§ Record set:
- - -
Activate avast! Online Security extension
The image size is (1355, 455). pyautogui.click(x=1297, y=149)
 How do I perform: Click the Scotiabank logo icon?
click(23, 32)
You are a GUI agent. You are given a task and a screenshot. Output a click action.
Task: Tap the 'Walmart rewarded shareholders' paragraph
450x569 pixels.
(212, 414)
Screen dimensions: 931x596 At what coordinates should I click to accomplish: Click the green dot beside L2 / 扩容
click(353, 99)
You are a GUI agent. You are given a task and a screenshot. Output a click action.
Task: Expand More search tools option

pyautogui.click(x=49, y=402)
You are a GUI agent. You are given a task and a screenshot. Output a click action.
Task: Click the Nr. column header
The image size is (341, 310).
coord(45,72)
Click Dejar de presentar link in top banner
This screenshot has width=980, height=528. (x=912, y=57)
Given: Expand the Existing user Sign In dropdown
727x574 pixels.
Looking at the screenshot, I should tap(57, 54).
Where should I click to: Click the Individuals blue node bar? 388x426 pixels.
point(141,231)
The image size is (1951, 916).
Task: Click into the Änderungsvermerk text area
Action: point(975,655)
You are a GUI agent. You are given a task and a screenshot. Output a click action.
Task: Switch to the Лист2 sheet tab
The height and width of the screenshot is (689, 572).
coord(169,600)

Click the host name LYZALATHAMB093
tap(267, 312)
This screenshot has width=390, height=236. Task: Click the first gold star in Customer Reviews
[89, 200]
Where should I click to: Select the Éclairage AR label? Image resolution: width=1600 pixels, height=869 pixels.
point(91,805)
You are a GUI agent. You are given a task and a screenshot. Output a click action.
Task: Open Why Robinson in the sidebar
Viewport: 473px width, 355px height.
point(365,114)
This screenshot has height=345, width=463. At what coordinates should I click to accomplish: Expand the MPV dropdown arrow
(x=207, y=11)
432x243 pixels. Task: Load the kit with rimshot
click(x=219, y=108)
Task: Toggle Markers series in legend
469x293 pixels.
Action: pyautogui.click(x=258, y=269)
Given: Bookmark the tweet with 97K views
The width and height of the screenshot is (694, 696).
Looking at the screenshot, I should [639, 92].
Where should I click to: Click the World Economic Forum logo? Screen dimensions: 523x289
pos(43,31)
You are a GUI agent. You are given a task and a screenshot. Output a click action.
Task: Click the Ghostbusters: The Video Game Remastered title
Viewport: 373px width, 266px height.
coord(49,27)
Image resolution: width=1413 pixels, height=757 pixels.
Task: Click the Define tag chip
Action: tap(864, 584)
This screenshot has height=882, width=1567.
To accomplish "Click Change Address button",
- - -
Transcribe the full listing above without leaving anything out.

Activate avast! Online Security extension
The image size is (1355, 455). pyautogui.click(x=1297, y=149)
 How do I perform: Click the Scotiabank logo icon?
click(23, 32)
You are a GUI agent. You are given a task and a screenshot. Output a click action.
Task: Tap the 'Walmart rewarded shareholders' paragraph
450x569 pixels.
(212, 414)
Screen dimensions: 931x596 At what coordinates should I click to accomplish: Click the green dot beside L2 / 扩容
click(353, 99)
You are a GUI agent. You are given a task and a screenshot. Output a click action.
Task: Expand More search tools option

pyautogui.click(x=49, y=402)
You are a GUI agent. You are given a task and a screenshot. Output a click action.
Task: Click the Nr. column header
The image size is (341, 310).
coord(45,72)
Click Dejar de presentar link in top banner
This screenshot has width=980, height=528. (x=912, y=57)
Given: Expand the Existing user Sign In dropdown
727x574 pixels.
Looking at the screenshot, I should tap(57, 54).
Where should I click to: Click the Individuals blue node bar? 388x426 pixels.
point(141,231)
The image size is (1951, 916).
Task: Click into the Änderungsvermerk text area
Action: point(975,655)
You are a GUI agent. You are given a task and a screenshot. Output a click action.
Task: Switch to the Лист2 sheet tab
The height and width of the screenshot is (689, 572).
coord(169,600)

Click the host name LYZALATHAMB093
tap(267, 312)
This screenshot has width=390, height=236. Task: Click the first gold star in Customer Reviews
[89, 200]
Where should I click to: Select the Éclairage AR label? Image resolution: width=1600 pixels, height=869 pixels.
point(91,805)
You are a GUI agent. You are given a task and a screenshot. Output a click action.
Task: Open Why Robinson in the sidebar
Viewport: 473px width, 355px height.
point(365,114)
This screenshot has height=345, width=463. At what coordinates should I click to accomplish: Expand the MPV dropdown arrow
(x=207, y=11)
432x243 pixels. Task: Load the kit with rimshot
click(x=219, y=108)
Task: Toggle Markers series in legend
469x293 pixels.
Action: pyautogui.click(x=258, y=269)
Given: Bookmark the tweet with 97K views
The width and height of the screenshot is (694, 696).
Looking at the screenshot, I should [639, 92].
Where should I click to: Click the World Economic Forum logo? Screen dimensions: 523x289
pos(43,31)
You are a GUI agent. You are given a task and a screenshot. Output a click action.
Task: Click the Ghostbusters: The Video Game Remastered title
Viewport: 373px width, 266px height.
coord(49,27)
Image resolution: width=1413 pixels, height=757 pixels.
Task: Click the Define tag chip
Action: tap(864, 584)
This screenshot has height=882, width=1567.
To accomplish "Click Change Address button",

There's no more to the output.